**Document excerpt**.
══════════════════════════════

Re: Networked filesystems vs backing_dev_info

2007-10-27 Thread Steve French
On 10/27/07, Peter Zijlstra <[EMAIL PROTECTED]> wrote:
> Hi,
>
> I had me a little look at bdi usage in networked filesystems.
>
>  NFS, CIFS, (smbfs), AFS, CODA and NCP
>
> And of those, NFS is the only one that I could find that creates
> backing_dev_info structures. The rest seems to fall back to
> default_backing_dev_info.
>
> With my recent per bdi dirty limit patches the bdi has become more
> important than it has been in the past. While falling back to the
> default_backing_dev_info isn't wrong per-se, it isn't right either.
>
> Could I implore the various maintainers to look into this issue for
> their respective filesystem. I'll try and come up with some patches to
> address this, but feel free to beat me to it.

I would like to understand more about your patches to see what bdi
values makes sense for CIFS and how to report possible congestion back
to the page manager.   I had been thinking about setting bdi->ra_pages
so that we do more sensible readahead and writebehind - better
matching what is possible over the network and what the server
prefers.SMB/CIFS Servers typically allow a maximum of 50 requests
in parallel at one time from one client (although this is adjustable
for some). The CIFS client prefers to do writes 14 pages (an iovec of
56K) at a time (although many servers can efficiently handle multiple
of these 56K writes in parallel).  With minor changes CIFS could
handle even larger writes (to just under 64K for Windows and just
under 128K for Samba - the current CIFS Unix Extensions allow servers
to negotiate much larger writes, but lacking a "receivepage"
equivalent Samba does not currently support larger than 128K).
Ideally, to improve large file copy utilization, I would like to see
from 3-10 writes of 56K (or larger in the future) in parallel.   The
read path is harder since we only do 16K reads to Windows and Samba -
but we need to increase the number of these that are done in parallel
on the same inode.  There is a large Google Summer of Code patch for
this which needs more review.


-- 
Thanks,

Steve
-
To unsubscribe from this list: send the line "unsubscribe linux-kernel" in
the body of a message to [EMAIL PROTECTED]
More majordomo info at  http://vger.kernel.org/majordomo-info.html
Please read the FAQ at  http://www.tux.org/lkml/


Re: Networked filesystems vs backing_dev_info

2007-10-27 Thread Jan Harkes
On Sat, Oct 27, 2007 at 11:34:26AM +0200, Peter Zijlstra wrote:
> I had me a little look at bdi usage in networked filesystems.

══════════════════════════════

**To-do list**.
[A] Transcribe the networked filesystems thread from "Ideally, to improve" up to and including "needs more review.".
[B] Express the lines of the records from the line with "Click the envelope" up to and including the line with "click(x=24, y=150)" as a Markdown table. Use columns named n (the row number) and Line (the line itself), and leave out blank lines.

**Dataset entries**.
══════════════════════════════

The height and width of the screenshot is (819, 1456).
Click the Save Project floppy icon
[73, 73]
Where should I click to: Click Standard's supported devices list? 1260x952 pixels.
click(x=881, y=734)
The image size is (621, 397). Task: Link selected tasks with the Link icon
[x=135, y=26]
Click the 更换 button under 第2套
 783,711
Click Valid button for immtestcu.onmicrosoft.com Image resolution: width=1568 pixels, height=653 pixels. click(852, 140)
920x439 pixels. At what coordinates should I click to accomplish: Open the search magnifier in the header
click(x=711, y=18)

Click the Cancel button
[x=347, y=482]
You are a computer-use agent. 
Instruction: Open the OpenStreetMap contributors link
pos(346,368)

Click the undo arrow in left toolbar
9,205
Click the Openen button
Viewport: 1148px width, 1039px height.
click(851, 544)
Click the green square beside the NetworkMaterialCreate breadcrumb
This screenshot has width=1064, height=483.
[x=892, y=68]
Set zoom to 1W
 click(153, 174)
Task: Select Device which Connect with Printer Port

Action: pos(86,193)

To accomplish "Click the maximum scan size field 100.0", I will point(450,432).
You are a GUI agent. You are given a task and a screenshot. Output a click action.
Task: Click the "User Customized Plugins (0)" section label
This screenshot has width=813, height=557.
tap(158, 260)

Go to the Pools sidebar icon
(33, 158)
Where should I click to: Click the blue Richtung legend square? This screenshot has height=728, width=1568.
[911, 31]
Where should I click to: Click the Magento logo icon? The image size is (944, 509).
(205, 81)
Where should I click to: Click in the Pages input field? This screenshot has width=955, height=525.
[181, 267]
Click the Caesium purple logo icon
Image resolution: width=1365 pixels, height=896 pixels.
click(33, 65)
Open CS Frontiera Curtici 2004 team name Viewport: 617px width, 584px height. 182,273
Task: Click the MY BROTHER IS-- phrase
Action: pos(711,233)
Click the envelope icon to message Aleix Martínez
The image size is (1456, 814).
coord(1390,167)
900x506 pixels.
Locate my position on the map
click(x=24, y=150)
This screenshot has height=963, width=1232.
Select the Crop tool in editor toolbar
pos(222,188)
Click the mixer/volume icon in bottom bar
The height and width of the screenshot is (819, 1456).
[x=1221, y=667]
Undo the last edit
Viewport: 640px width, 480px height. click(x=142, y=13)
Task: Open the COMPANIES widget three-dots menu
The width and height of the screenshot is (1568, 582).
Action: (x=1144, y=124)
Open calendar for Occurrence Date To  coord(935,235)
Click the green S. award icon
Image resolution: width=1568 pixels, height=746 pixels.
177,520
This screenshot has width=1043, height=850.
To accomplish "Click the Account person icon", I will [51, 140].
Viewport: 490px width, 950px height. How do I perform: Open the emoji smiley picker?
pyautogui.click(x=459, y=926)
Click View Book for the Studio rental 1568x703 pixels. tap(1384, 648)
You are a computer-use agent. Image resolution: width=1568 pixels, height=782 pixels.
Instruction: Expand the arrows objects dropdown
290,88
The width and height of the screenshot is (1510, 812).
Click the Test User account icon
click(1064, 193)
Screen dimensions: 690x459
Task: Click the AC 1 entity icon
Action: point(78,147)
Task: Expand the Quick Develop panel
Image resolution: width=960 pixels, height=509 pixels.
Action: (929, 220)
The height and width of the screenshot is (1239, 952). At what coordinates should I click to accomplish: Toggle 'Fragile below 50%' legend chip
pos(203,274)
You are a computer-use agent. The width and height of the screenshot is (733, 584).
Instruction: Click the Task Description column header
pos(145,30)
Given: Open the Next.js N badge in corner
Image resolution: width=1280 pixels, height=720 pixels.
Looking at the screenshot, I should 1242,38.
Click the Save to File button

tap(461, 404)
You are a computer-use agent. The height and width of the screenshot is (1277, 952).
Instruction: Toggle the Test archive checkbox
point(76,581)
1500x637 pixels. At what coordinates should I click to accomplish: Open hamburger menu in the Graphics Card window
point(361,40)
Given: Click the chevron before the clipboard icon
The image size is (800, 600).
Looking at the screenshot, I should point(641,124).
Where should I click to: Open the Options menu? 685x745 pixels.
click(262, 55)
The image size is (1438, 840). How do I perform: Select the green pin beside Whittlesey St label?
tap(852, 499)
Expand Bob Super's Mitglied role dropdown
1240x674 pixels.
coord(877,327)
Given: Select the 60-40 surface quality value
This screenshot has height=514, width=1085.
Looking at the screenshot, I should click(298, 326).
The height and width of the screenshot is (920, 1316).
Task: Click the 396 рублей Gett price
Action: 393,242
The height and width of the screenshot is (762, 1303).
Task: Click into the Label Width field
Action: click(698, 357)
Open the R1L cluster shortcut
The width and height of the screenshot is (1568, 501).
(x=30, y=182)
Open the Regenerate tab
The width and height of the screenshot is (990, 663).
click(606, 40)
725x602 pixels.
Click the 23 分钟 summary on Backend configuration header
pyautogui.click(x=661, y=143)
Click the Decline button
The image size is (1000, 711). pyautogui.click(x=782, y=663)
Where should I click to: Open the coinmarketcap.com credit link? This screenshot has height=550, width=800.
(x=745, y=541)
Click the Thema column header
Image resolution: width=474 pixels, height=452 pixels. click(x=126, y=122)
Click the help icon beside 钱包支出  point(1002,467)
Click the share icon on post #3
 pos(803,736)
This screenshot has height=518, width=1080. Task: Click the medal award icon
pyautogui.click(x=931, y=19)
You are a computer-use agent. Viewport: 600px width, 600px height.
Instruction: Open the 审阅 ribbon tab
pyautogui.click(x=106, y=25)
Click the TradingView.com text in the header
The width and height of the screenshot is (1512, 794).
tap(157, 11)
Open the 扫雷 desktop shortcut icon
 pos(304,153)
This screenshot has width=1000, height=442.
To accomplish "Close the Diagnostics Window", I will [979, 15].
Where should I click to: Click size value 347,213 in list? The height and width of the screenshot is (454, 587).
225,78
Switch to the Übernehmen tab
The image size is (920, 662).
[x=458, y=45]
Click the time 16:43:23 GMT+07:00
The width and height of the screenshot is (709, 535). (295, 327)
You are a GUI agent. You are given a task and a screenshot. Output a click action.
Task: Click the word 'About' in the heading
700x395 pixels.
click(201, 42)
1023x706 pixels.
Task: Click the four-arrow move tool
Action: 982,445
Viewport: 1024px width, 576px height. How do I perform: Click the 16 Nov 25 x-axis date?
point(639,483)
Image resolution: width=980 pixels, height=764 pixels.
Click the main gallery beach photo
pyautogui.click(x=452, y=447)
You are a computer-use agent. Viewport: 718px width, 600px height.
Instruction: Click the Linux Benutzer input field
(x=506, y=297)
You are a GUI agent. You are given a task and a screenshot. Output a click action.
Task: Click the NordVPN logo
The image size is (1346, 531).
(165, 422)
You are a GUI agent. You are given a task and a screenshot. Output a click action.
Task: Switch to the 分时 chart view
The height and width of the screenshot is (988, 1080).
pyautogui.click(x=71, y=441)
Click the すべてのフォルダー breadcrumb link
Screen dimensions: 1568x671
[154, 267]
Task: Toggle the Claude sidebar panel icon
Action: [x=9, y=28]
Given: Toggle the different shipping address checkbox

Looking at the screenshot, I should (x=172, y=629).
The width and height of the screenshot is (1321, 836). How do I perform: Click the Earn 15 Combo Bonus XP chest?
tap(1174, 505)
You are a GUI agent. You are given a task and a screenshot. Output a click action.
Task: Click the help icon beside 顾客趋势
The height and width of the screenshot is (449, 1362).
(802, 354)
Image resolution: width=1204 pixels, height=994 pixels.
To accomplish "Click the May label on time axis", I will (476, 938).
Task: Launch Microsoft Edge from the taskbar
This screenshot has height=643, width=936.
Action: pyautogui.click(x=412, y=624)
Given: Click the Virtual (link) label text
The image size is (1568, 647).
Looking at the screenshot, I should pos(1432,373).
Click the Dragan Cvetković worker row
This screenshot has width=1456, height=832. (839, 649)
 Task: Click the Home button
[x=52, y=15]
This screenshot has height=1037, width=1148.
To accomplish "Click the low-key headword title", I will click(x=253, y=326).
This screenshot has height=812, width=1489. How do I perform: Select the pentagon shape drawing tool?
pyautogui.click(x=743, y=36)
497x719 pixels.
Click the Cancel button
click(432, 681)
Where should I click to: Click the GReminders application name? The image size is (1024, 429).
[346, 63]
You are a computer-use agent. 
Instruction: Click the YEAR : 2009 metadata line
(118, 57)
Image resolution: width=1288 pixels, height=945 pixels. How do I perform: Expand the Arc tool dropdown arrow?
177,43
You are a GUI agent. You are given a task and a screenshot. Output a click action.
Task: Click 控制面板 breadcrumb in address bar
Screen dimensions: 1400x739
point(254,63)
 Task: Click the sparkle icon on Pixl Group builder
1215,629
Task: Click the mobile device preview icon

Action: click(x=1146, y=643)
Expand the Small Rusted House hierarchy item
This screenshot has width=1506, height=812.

══════════════════════════════

**Solved problems**.
[A]
Ideally, to improve large file copy utilization, I would like to see
from 3-10 writes of 56K (or larger in the future) in parallel.   The
read path is harder since we only do 16K reads to Windows and Samba -
but we need to increase the number of these that are done in parallel
on the same inode.  There is a large Google Summer of Code patch for
this which needs more review.

[B]
| n | Line |
|---|---|
| 1 | Click the envelope icon to message Aleix Martínez |
| 2 | The image size is (1456, 814). |
| 3 | coord(1390,167) |
| 4 | 900x506 pixels. |
| 5 | Locate my position on the map |
| 6 | click(x=24, y=150) |